Zawsze trzeba patrzeć na kolory, które pasują i nie sugerować się włosami, oczami. Miałam już jakiś czas temu poprawić opisy, bo mam teraz więcej pokory i nie jedną „dziwną” rzecz już widziałam. Nawet ciemne włosy nie mogą wykluczyć jasnego lata.
Dziękuję, Mario, za odpowiedź. Czyli jednak jest to możliwe? Czekałam na odpowiedź, bo bardzo cenię Twoją opinię. A jeśli tak, to jutro czeka mnie przegląd szafy i zmiany :)
Jako przykład dziwnych zjawisk – moje dziecko, które ma mlecznobiałą karnację i rude włoski w odcieniu strawberry blond jest prawdopodobnie ciemną zimą:)
Gillian: Musi być piękny ten Twój chłopczyk, ale jeszcze może się zmieni w trakcie dorastania?
O Mario Kochana!!! chciałabym się tarzać :) w tych orzechach i kawie i serach jesiennych, ale..po chwili jednak- delikatne lato.Co bym nie kupiła pod chwilowym zatchnięciem :) się,co by mi się nie podobało ,to za chwilę i tak wracam do odcieni śmietany i serów plesniowych – takich nieoczywistych bieli.Dlatego moich koloRów szukam w lodówce :).Wszystkie inne lubię w wersji wytrawionej przez słońce,j akby spłowiałe, utlenione,jeśli wiesz co mam na myśli, przeswietlone i wypłowiałe-dlatego skłaniam się do delikatnego lata. Cudny wpis :) zabawny i SMACZNY :)
- - -
Zadanie do wykonania 1:
Czy możesz przepisać z tekstu o dobieraniu kolorów fragment od „Jako przykład dziwnych” do „prawdopodobnie ciemną zimą:)” włącznie, bez żadnych zmian?
Zadanie do wykonania 2:
Czy możesz kontynuować tekst o dobieraniu kolorów od miejsca, w którym się kończy?
Dane, które następują dalej, to odrębny materiał, niezwiązany z tekstem o dobieraniu kolorów.

Przedstawione dane:
- - -
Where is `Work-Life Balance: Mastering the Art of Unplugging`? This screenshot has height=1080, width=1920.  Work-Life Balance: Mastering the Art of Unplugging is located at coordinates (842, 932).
- - -
Odpowiedź pisemna 1:
Jako przykład dziwnych zjawisk – moje dziecko, które ma mlecznobiałą karnację i rude włoski w odcieniu strawberry blond jest prawdopodobnie ciemną zimą:)

Odpowiedź pisemna 2:
Super, fajnie opisałaś ten efekt, który robi się od słońca. Jasne, że wiem o co chodzi, fajnie :)
Wizualnie najbardziej podoba mi się zgaszone lato i zgaszona jesień. Innymi słowy, wszystko to, co stonowane. Lecz najlepiej do twarzy jest mi w tym pierwszym zestawieniu.
Przepiekne kolaże! Najbardziej urzekły mnie te dla ciepłej wiosny i czystej zimy.
Piękny wpis! Masz niezwykły dar Mario, potrafisz nie tylko widzieć świat przez pryzmat kolorów, ale tez klasyfikować :) Może rzeczywiście skusisz się na napisanie książki? Dzięki „Twoim potrawom” zaczynam coraz lepiej kojarzyć pory roku. Kolejny raz bardziej przemawia do mnie stonowane lato, a jasne lato wydaje mi się przesłodzone ( inaczej było tylko w przypadku obrazów). Ostatnio odkryłam swój naturalny kolor, ocał z tyłu głowy :) Jako dziecko byłam jasną blondynką o niebieskich oczach, ale nie przezroczystych ( w pracy mam takie typowe jasne lato: włosy szarawe, niebieskie przejrzyste oczy i bardzo jasna skóra), raczej jakby zamglonych, czasem trochę szarych, ale nigdy bardzo jasnych. Moja skóra nigdy nie była bardzo jasna, przezroczysta, raczej leciuteńko złotawa, choć opalałam się najpierw na czerwono. Niestety z wiekiem i po chemii moja skóra stała się jasna, opalam się nadal łatwo, lecz na czerwono, a z czasem kolor staje się brązowy, zimą natomiast mam coraz bardziej różową skórę twarzy. Włosy nie są jednolite, farbuję na blond, ale nigdy nie wychodzi kolor jednolity, zawsze mam przeróżne pasemka, ten „prawdziwy” kolor bardzo mnie zaskoczył, moje włosy maja barwę trochę szary, trochę jasny blond i trochę jakby brązowawy, czyli myszowaty.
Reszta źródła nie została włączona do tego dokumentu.